Collected data:
========================================================================

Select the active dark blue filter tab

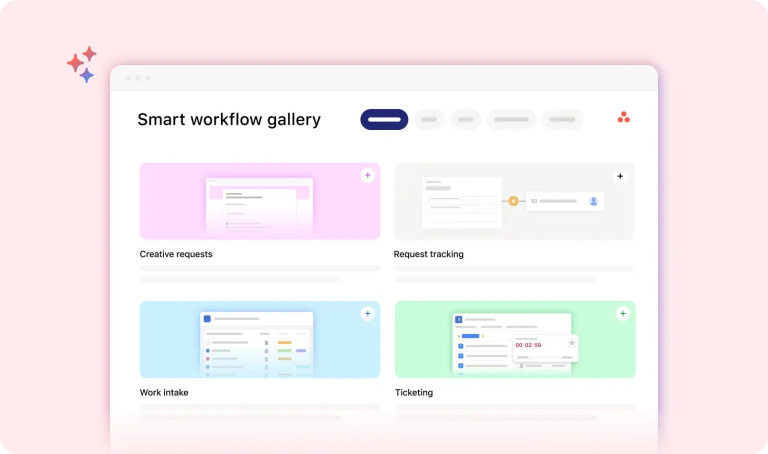(384, 120)
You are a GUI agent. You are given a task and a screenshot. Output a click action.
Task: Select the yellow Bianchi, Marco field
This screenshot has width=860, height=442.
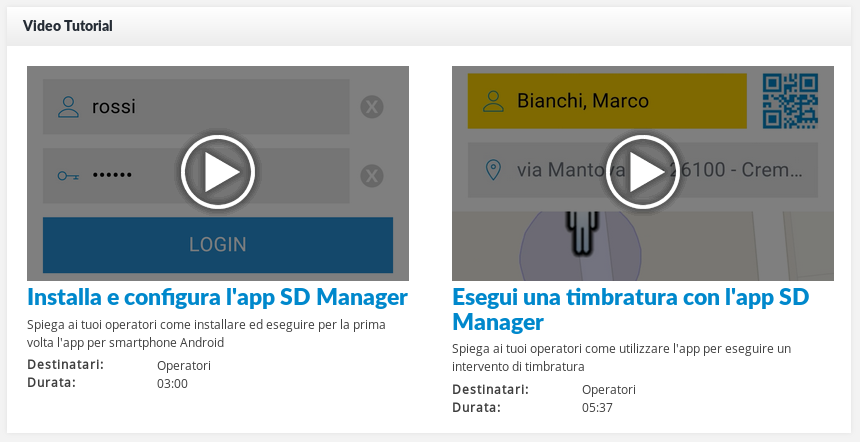[x=607, y=101]
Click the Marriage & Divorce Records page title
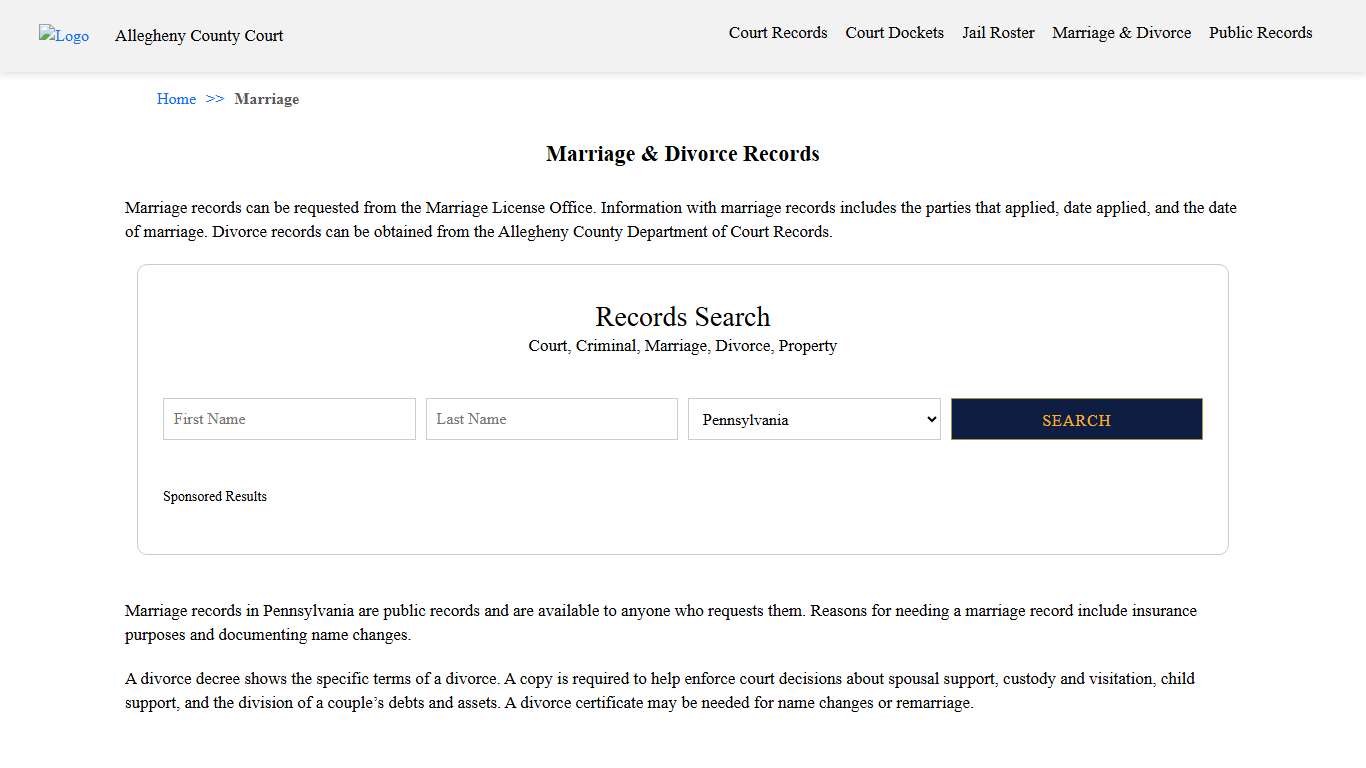The image size is (1366, 768). pos(682,154)
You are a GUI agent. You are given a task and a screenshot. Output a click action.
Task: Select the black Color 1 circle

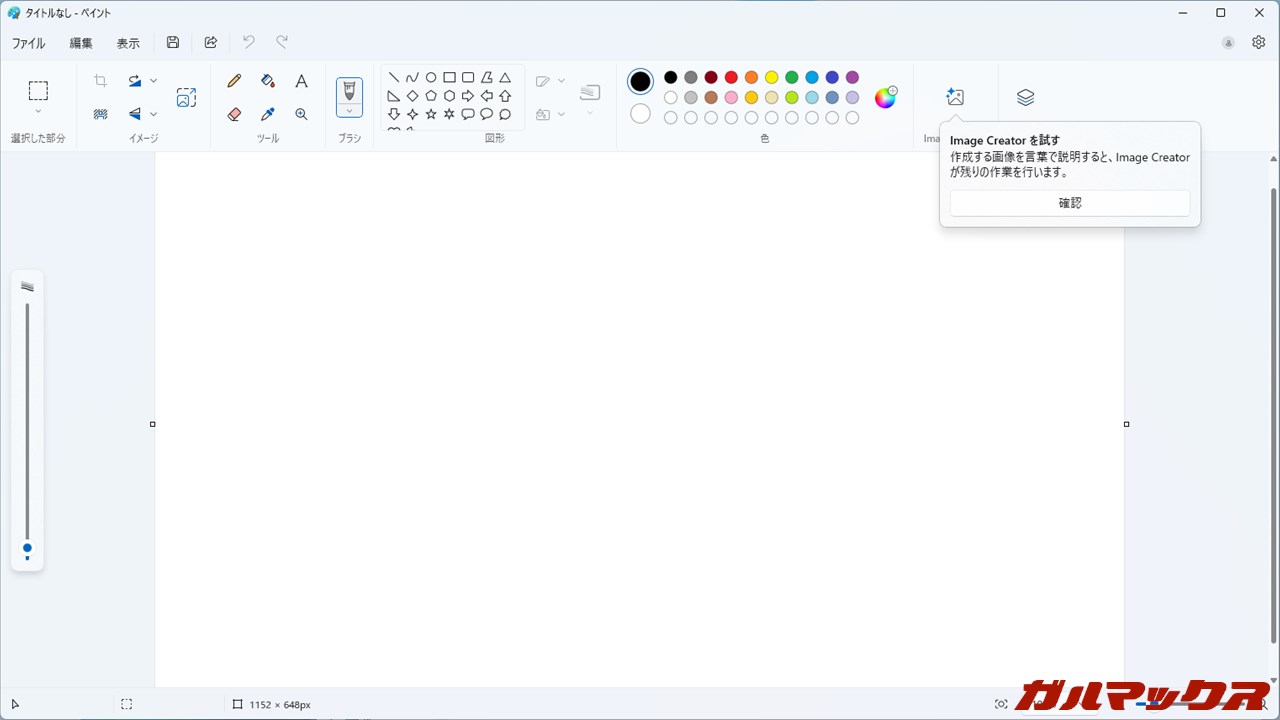tap(640, 81)
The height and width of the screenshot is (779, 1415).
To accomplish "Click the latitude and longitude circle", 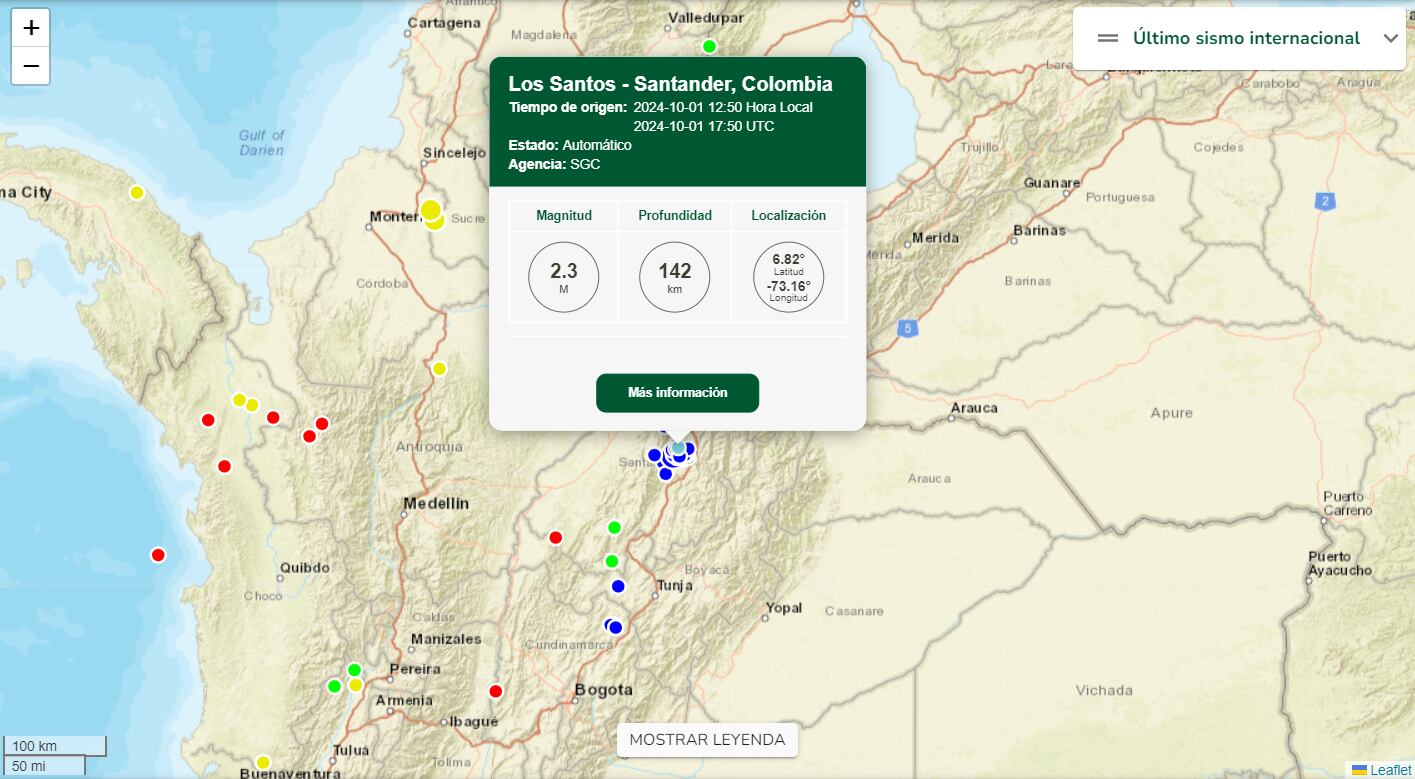I will point(788,277).
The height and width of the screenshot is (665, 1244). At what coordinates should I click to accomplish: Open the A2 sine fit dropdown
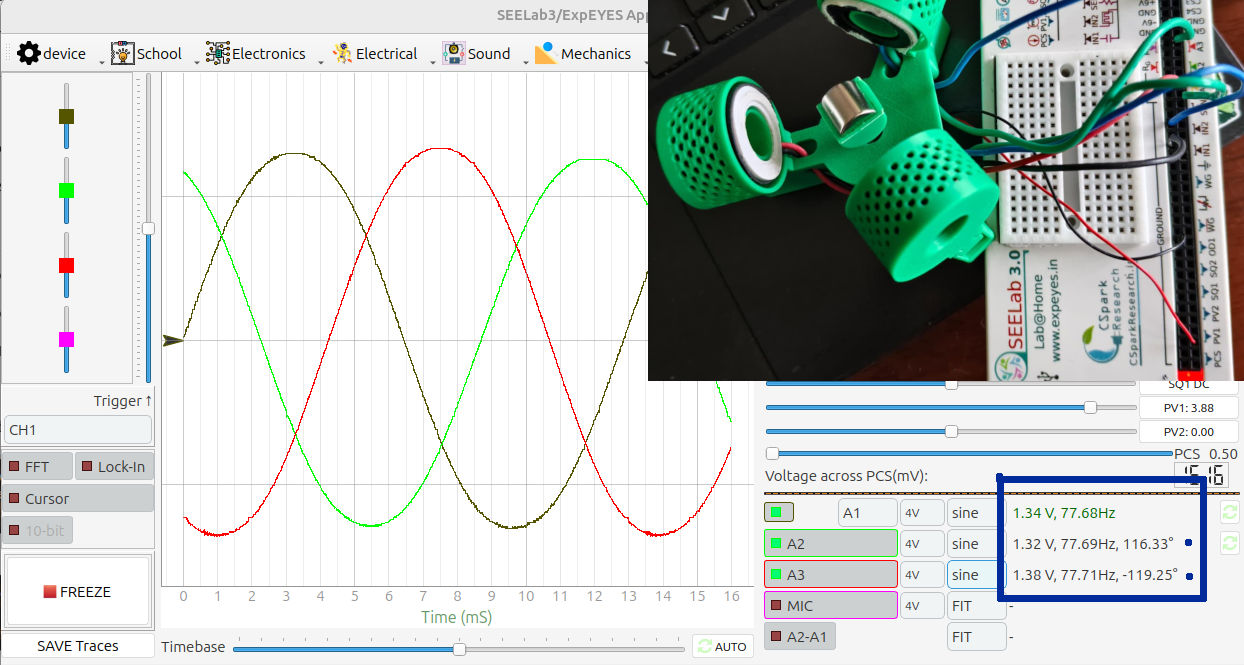(976, 544)
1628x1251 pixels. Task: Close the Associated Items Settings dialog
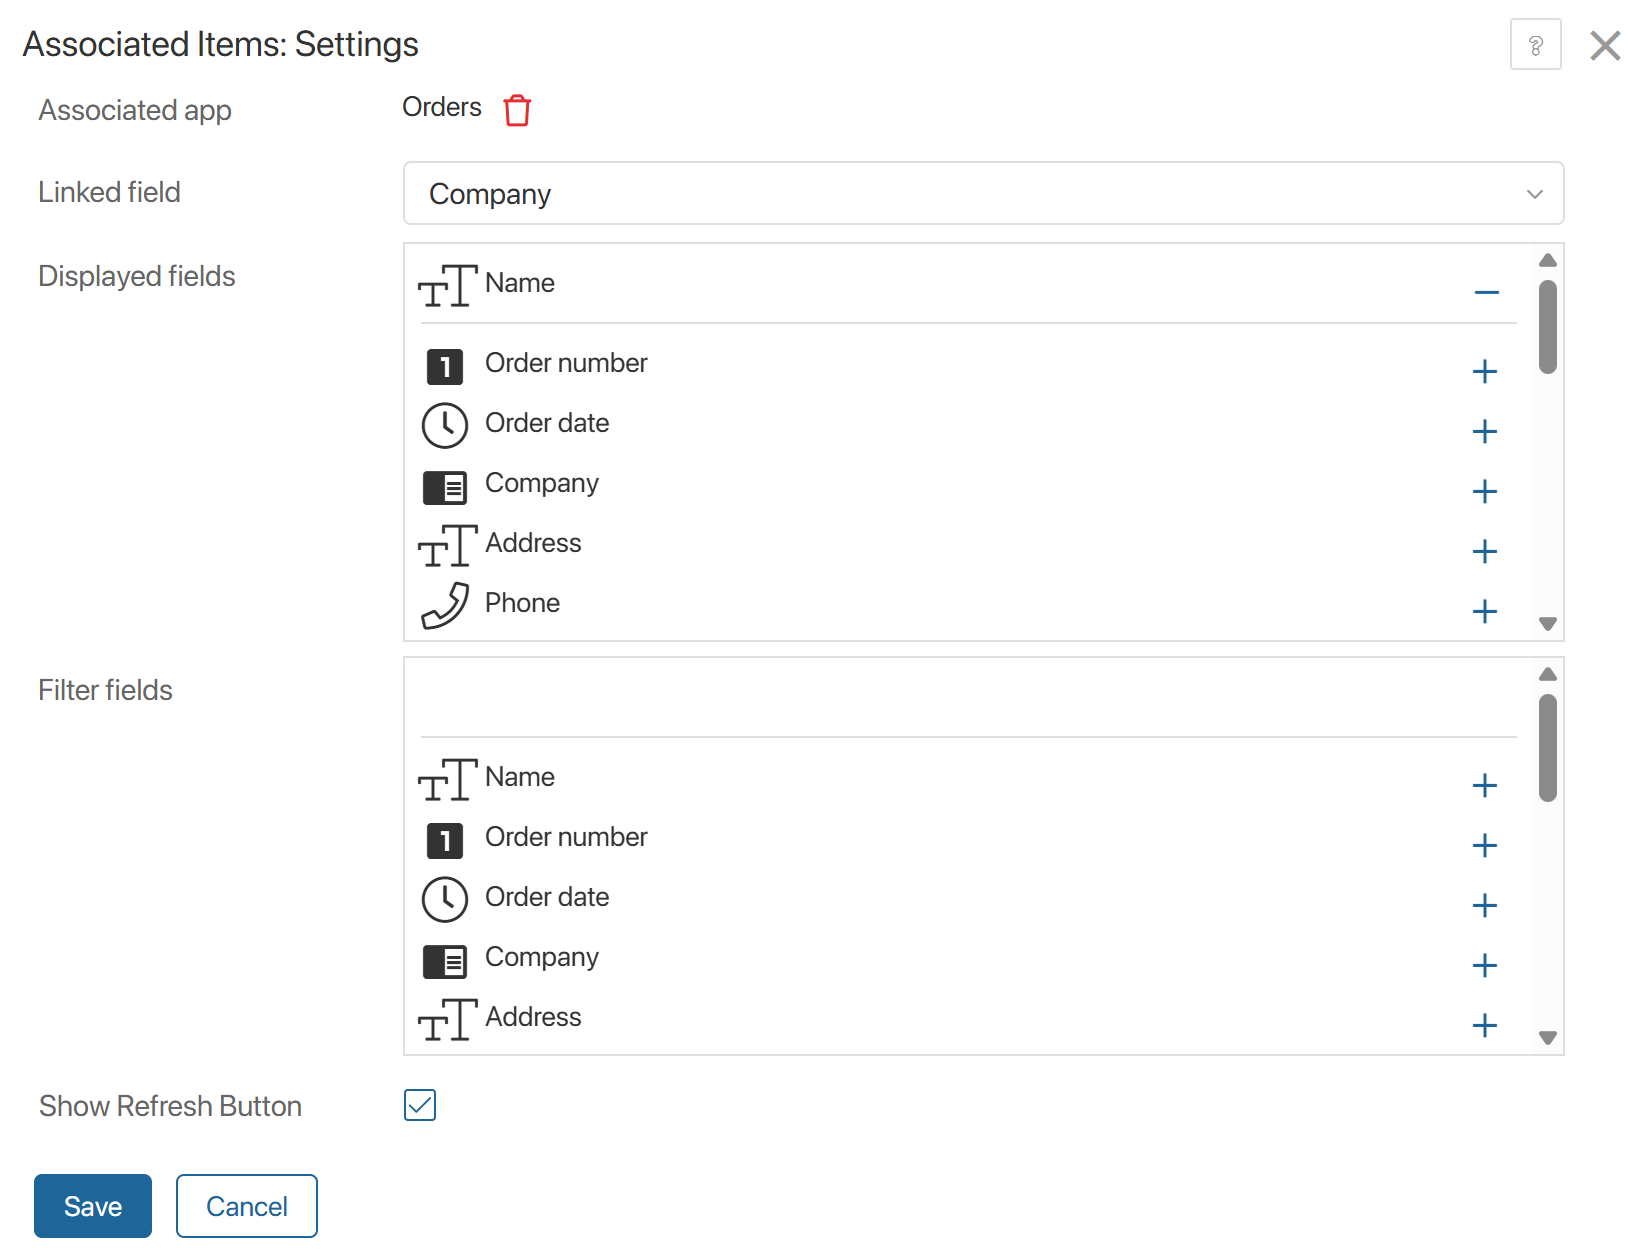coord(1605,45)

========================================================================

■ PROBLEM TO SOLVE:
Word for word, restate the lines from the one containing "The height and width of the screenshot is (665, 1244)." through the end of the entries. Do not include pictures.

■ REPLY:
The height and width of the screenshot is (665, 1244). At what coordinates should I click to accomplish: Open the A2 sine fit dropdown
(976, 544)
1628x1251 pixels. Task: Close the Associated Items Settings dialog
coord(1605,45)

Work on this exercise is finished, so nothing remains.